◆ Records supplied ◆
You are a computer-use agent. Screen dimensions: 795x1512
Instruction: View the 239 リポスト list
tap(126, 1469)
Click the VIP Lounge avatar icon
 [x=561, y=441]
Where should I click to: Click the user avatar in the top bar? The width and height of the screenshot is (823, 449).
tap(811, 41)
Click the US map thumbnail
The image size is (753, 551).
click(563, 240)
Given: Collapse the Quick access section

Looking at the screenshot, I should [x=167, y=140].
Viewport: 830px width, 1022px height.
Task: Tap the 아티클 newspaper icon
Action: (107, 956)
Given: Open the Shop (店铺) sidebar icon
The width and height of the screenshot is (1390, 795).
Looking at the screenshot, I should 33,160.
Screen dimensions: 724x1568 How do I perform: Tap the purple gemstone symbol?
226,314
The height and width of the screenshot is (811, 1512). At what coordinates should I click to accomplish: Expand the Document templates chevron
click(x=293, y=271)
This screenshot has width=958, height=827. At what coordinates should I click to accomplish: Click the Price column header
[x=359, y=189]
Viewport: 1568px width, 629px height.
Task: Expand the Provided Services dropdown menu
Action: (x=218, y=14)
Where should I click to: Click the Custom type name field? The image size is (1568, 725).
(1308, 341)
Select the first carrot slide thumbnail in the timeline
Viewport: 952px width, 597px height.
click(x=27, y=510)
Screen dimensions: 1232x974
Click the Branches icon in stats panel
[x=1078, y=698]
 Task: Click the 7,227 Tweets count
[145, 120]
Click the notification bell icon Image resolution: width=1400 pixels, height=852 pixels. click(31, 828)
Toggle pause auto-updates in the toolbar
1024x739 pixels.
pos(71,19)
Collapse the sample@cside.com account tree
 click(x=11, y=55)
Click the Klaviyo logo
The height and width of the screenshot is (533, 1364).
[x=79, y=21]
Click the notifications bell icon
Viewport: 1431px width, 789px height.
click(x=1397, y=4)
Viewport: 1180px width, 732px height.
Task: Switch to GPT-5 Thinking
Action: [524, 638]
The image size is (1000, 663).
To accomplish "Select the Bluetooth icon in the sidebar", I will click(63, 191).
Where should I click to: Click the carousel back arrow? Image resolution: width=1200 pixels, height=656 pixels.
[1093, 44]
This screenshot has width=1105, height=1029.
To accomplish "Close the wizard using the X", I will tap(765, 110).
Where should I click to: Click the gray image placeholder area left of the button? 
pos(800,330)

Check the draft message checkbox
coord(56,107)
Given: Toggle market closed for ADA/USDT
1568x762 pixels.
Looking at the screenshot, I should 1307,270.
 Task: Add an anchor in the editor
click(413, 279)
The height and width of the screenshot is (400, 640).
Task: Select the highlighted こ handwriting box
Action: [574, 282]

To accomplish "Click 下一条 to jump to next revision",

◆ Action item ◆
What is needed is the full listing, reproduced exactly.

◆ Result of the task ◆
You are a computer-use agent. Screen dimensions: 795x1512
Instruction: View the 239 リポスト list
tap(126, 1469)
Click the VIP Lounge avatar icon
 [x=561, y=441]
Where should I click to: Click the user avatar in the top bar? The width and height of the screenshot is (823, 449).
tap(811, 41)
Click the US map thumbnail
The image size is (753, 551).
click(563, 240)
Given: Collapse the Quick access section

Looking at the screenshot, I should [x=167, y=140].
Viewport: 830px width, 1022px height.
Task: Tap the 아티클 newspaper icon
Action: (107, 956)
Given: Open the Shop (店铺) sidebar icon
The width and height of the screenshot is (1390, 795).
Looking at the screenshot, I should 33,160.
Screen dimensions: 724x1568 How do I perform: Tap the purple gemstone symbol?
226,314
The height and width of the screenshot is (811, 1512). At what coordinates should I click to accomplish: Expand the Document templates chevron
click(x=293, y=271)
This screenshot has width=958, height=827. At what coordinates should I click to accomplish: Click the Price column header
[x=359, y=189]
Viewport: 1568px width, 629px height.
Task: Expand the Provided Services dropdown menu
Action: (x=218, y=14)
Where should I click to: Click the Custom type name field? The image size is (1568, 725).
(1308, 341)
Select the first carrot slide thumbnail in the timeline
Viewport: 952px width, 597px height.
click(x=27, y=510)
Screen dimensions: 1232x974
Click the Branches icon in stats panel
[x=1078, y=698]
 Task: Click the 7,227 Tweets count
[145, 120]
Click the notification bell icon Image resolution: width=1400 pixels, height=852 pixels. click(31, 828)
Toggle pause auto-updates in the toolbar
1024x739 pixels.
pos(71,19)
Collapse the sample@cside.com account tree
 click(x=11, y=55)
Click the Klaviyo logo
The height and width of the screenshot is (533, 1364).
[x=79, y=21]
Click the notifications bell icon
Viewport: 1431px width, 789px height.
click(x=1397, y=4)
Viewport: 1180px width, 732px height.
Task: Switch to GPT-5 Thinking
Action: [524, 638]
The image size is (1000, 663).
To accomplish "Select the Bluetooth icon in the sidebar", I will click(63, 191).
Where should I click to: Click the carousel back arrow? Image resolution: width=1200 pixels, height=656 pixels.
[1093, 44]
This screenshot has width=1105, height=1029.
To accomplish "Close the wizard using the X", I will tap(765, 110).
Where should I click to: Click the gray image placeholder area left of the button? 
pos(800,330)

Check the draft message checkbox
coord(56,107)
Given: Toggle market closed for ADA/USDT
1568x762 pixels.
Looking at the screenshot, I should 1307,270.
 Task: Add an anchor in the editor
click(413, 279)
The height and width of the screenshot is (400, 640).
Task: Select the highlighted こ handwriting box
Action: [574, 282]

To accomplish "Click 下一条 to jump to next revision",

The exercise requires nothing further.